#### [Tasks to complete]
1/ From the passage on the blocking member below, quote the section that begins at the words "During use of" and stops after "scalding the user.".
2/ According to the passage on the blocking member below, what does the blocking member 5p isolate the tube 3t from?

#### [Passage]
# # # # # # #

As shown in FIG. 4A, the heating component top cap 5 has a blocking member 5p. The blocking member 5p isolates the tube 3t from the groove 7c of the heating component 7. The blocking member 5p isolates the channel 5c1 from the groove 7c of the heating component 7.

During use of a vaporization device, when a condensed liquid remaining in the tube 3t reaches a specific volume, the condensed liquid may slip from the tube 3t. The blocking member 5p may prevent the condensed liquid slipping from the tube 3t from being in contact with the heating component 7. The blocking member 5p may prevent the heating component 7 from being contaminated by the slipped condensed liquid. The blocking member 5p may prevent the slipped condensed liquid from changing a taste of the aerosol. The blocking member 5p may prevent liquid from splashing due to the condensed liquid slipping to a high-temperature heating component. The blocking member 5p may prevent the splashed liquid from scalding the user.

FIG. 4A shows airflow 8f from the vaporization chamber 8C to the liquid storage tank 20.

# # # # # # #

#### [Extracted entries]

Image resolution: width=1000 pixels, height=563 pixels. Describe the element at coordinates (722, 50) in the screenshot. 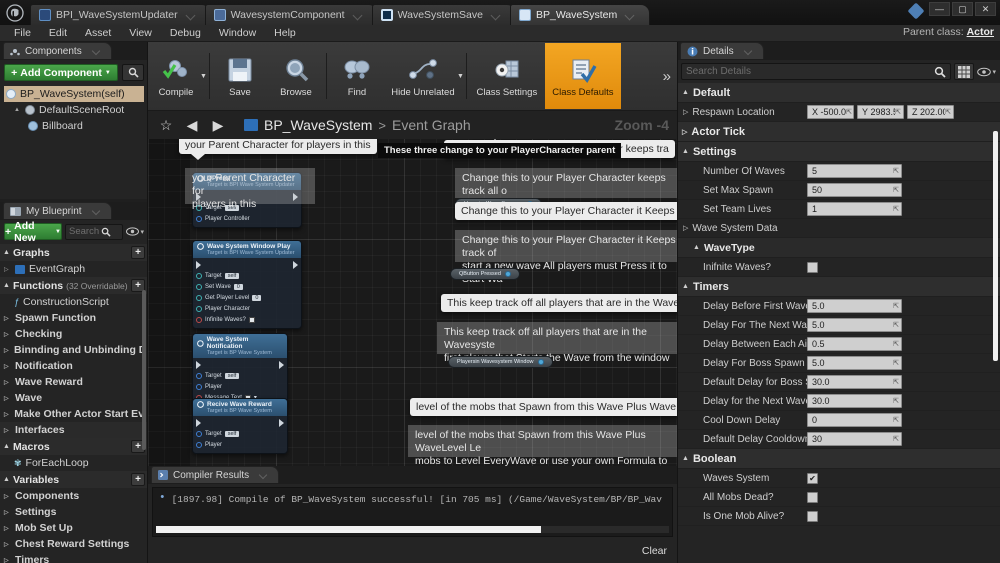

I see `tab-details: Details` at that location.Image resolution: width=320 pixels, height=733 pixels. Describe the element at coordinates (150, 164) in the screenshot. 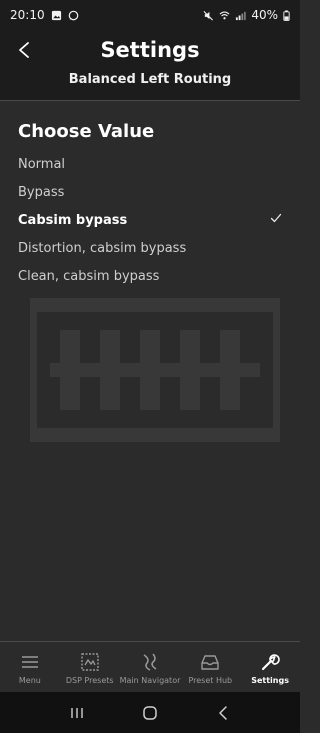

I see `option-normal: Normal` at that location.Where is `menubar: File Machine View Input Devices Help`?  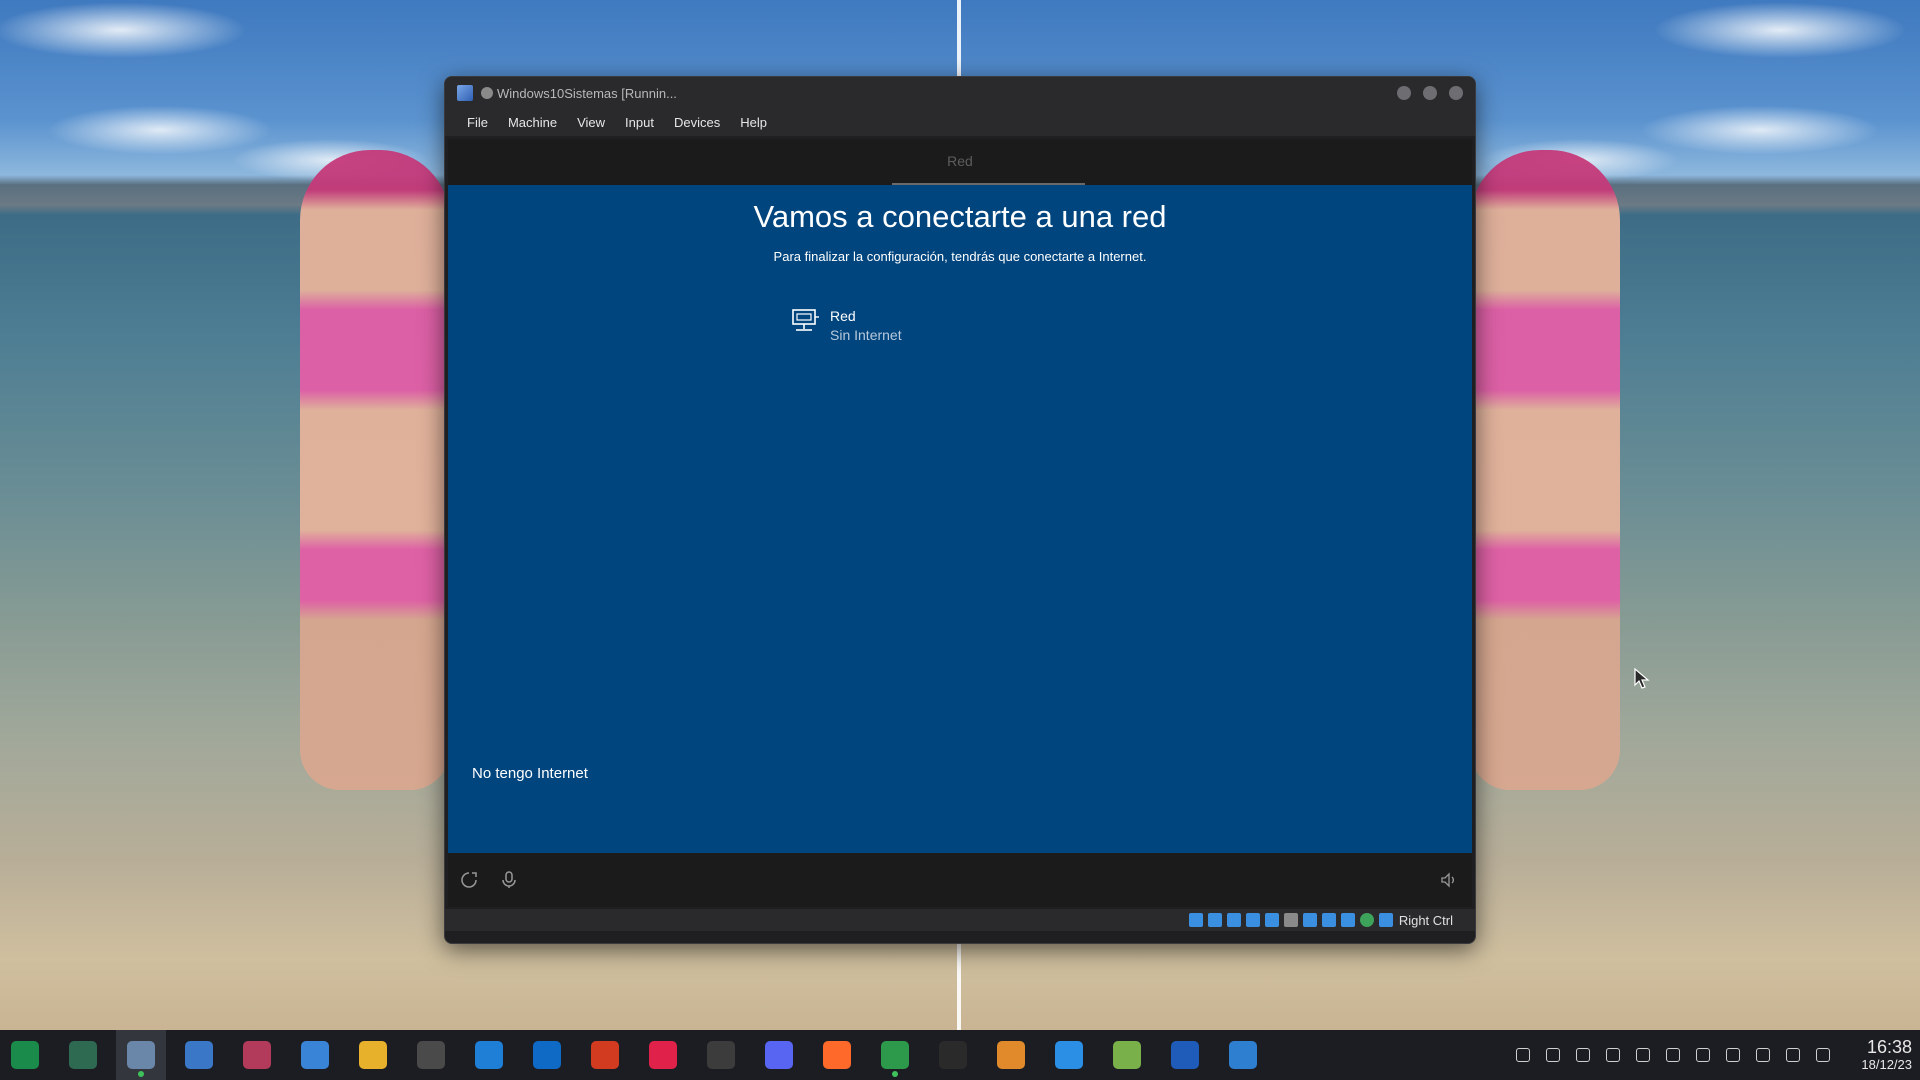 menubar: File Machine View Input Devices Help is located at coordinates (960, 123). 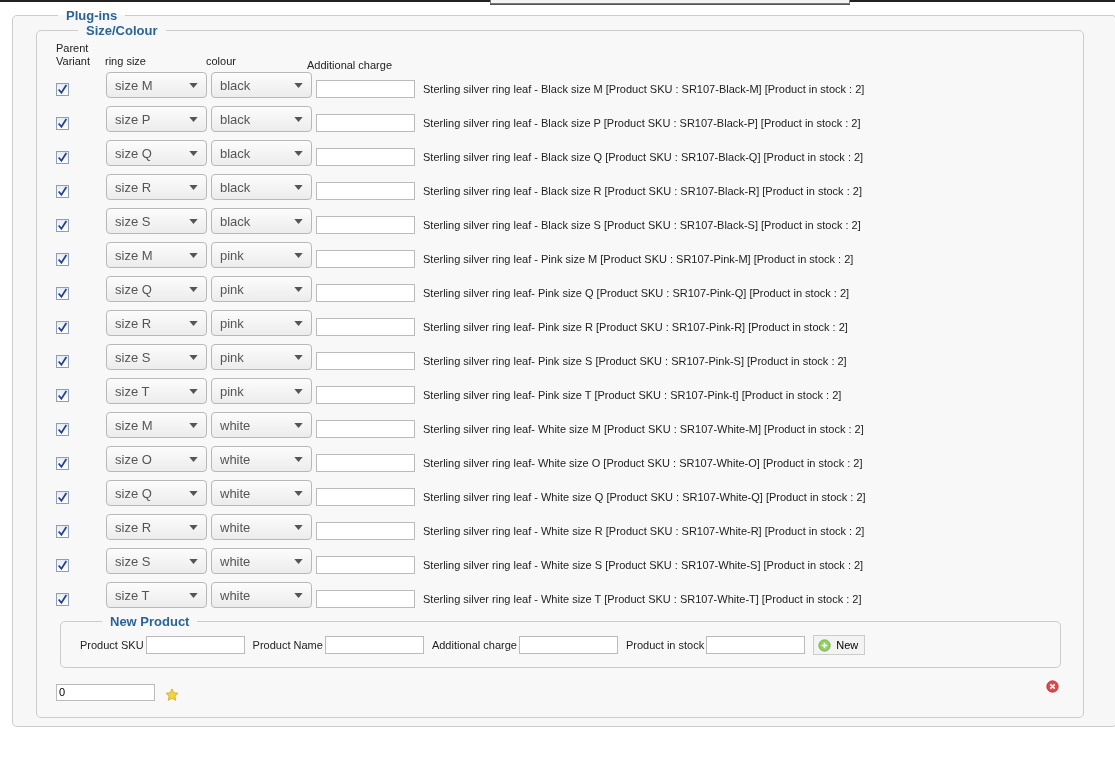 What do you see at coordinates (156, 459) in the screenshot?
I see `ring-size-dropdown: size O` at bounding box center [156, 459]. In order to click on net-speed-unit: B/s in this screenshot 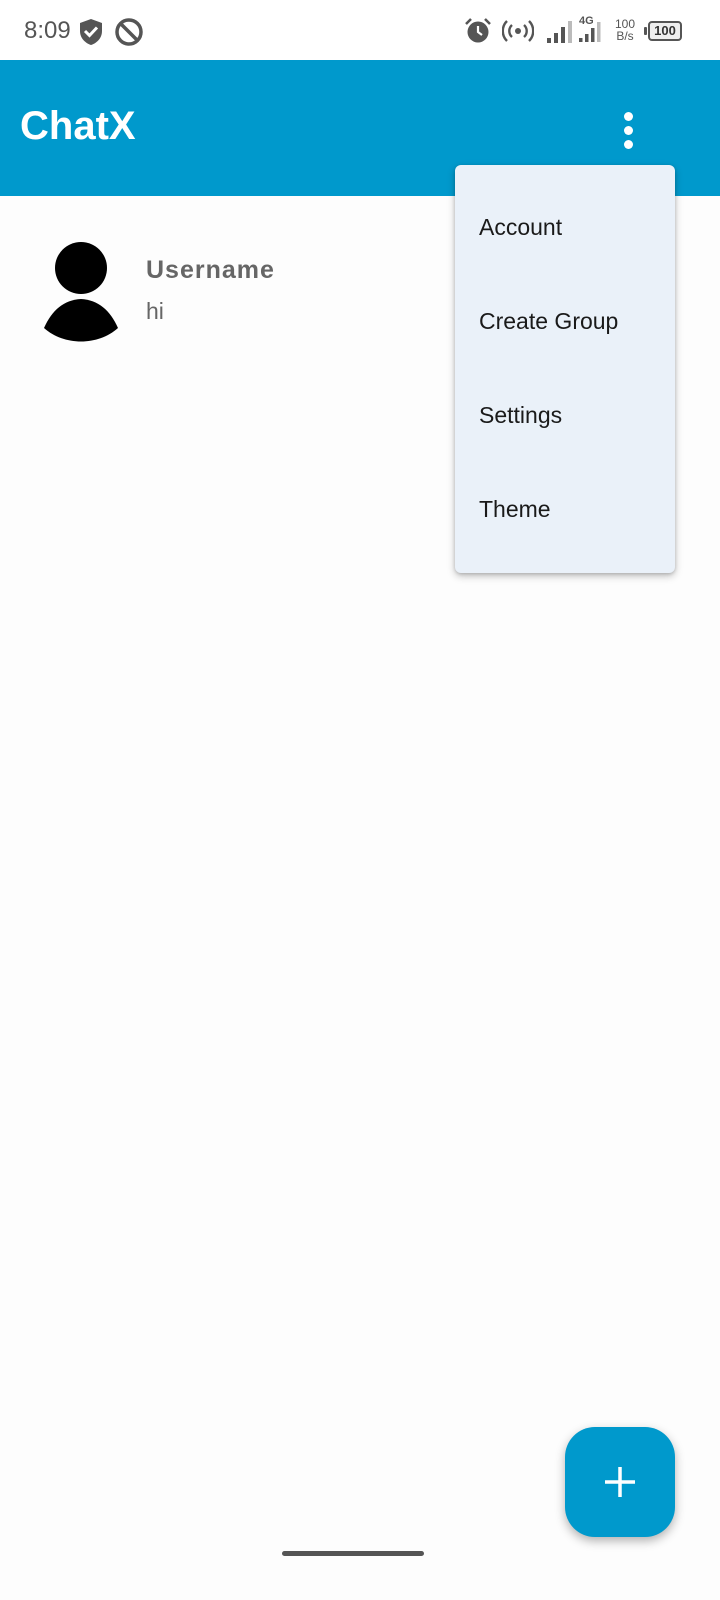, I will do `click(625, 36)`.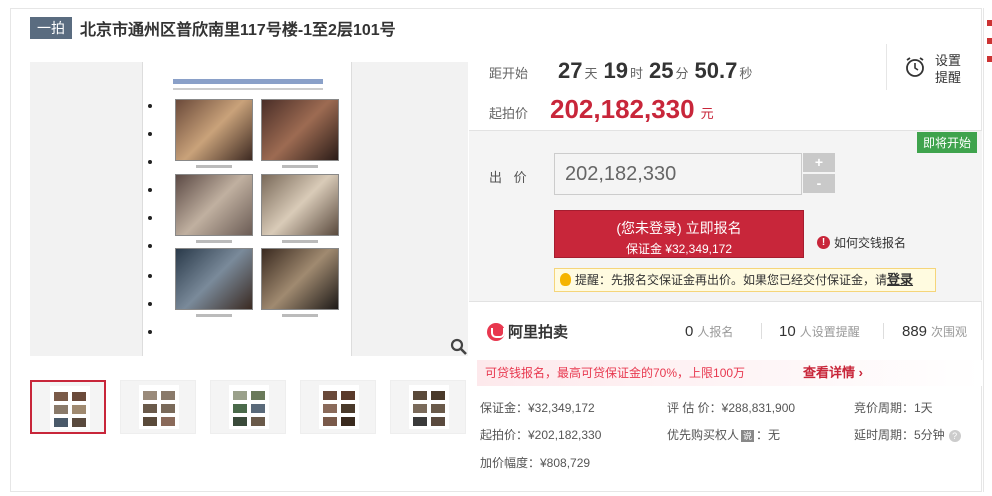 This screenshot has width=992, height=496. Describe the element at coordinates (459, 347) in the screenshot. I see `zoom-icon` at that location.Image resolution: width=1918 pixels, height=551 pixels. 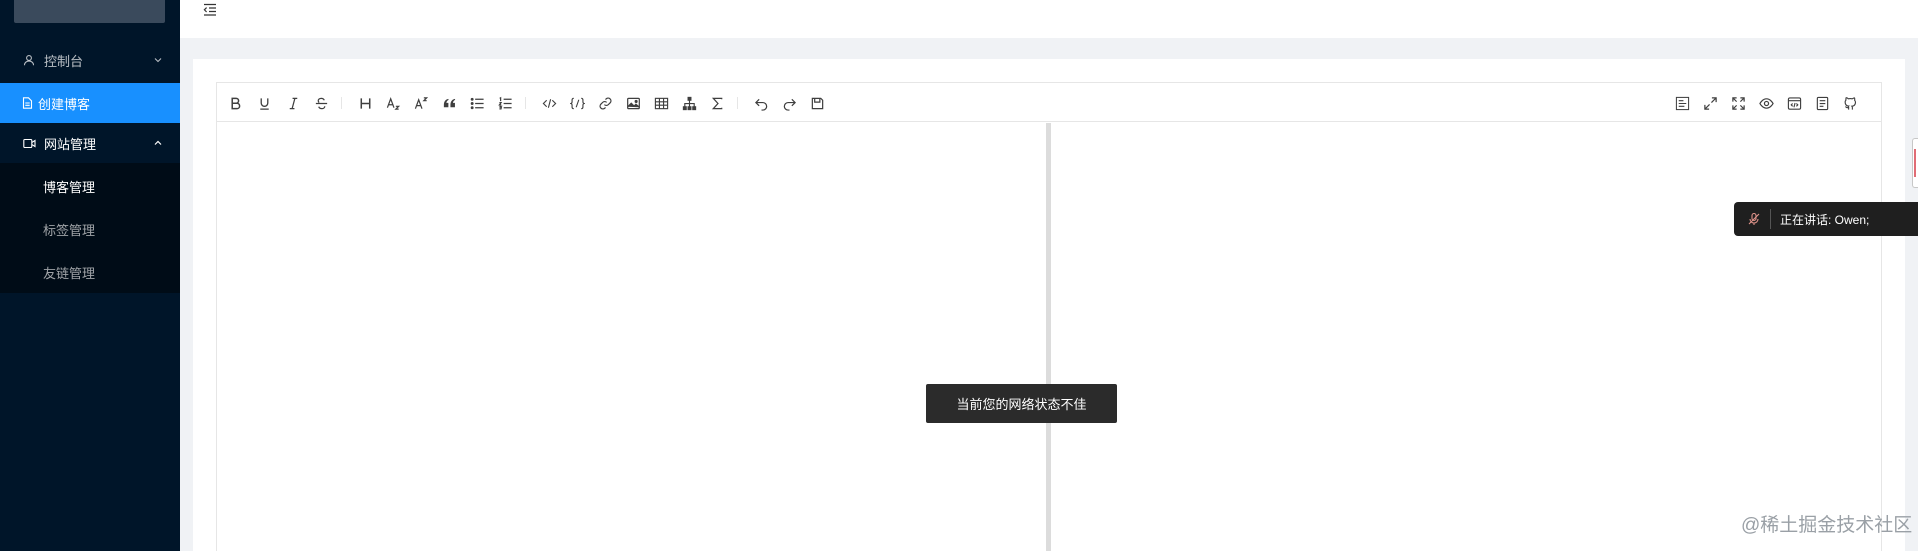 I want to click on page-fullscreen-icon, so click(x=1710, y=103).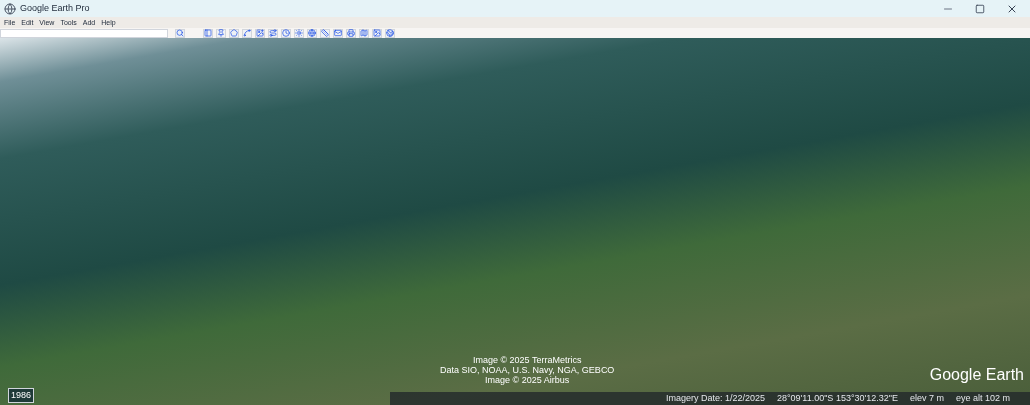 Image resolution: width=1030 pixels, height=405 pixels. Describe the element at coordinates (338, 33) in the screenshot. I see `mail-icon` at that location. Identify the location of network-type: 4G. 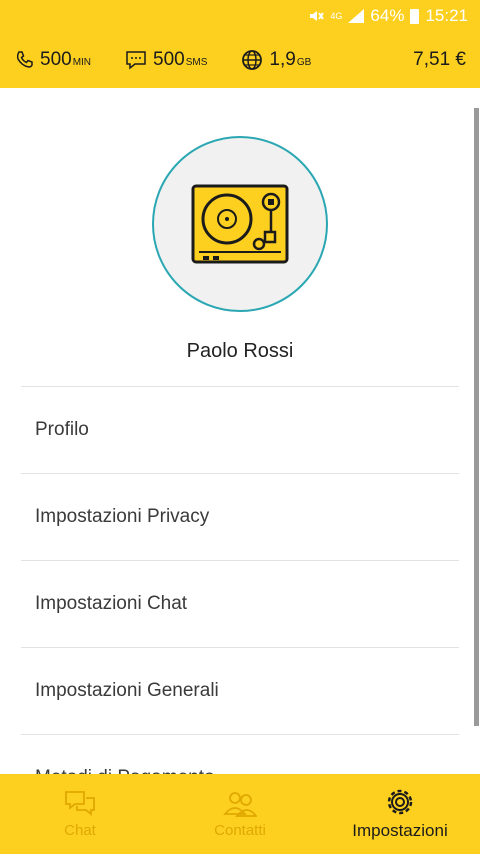
(336, 16).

# # # # # # #

#### [Solutions below]
1/
During use of a vaporization device, when a condensed liquid remaining in the tube 3t reaches a specific volume, the condensed liquid may slip from the tube 3t. The blocking member 5p may prevent the condensed liquid slipping from the tube 3t from being in contact with the heating component 7. The blocking member 5p may prevent the heating component 7 from being contaminated by the slipped condensed liquid. The blocking member 5p may prevent the slipped condensed liquid from changing a taste of the aerosol. The blocking member 5p may prevent liquid from splashing due to the condensed liquid slipping to a high-temperature heating component. The blocking member 5p may prevent the splashed liquid from scalding the user.

2/ The groove 7c of the heating component 7.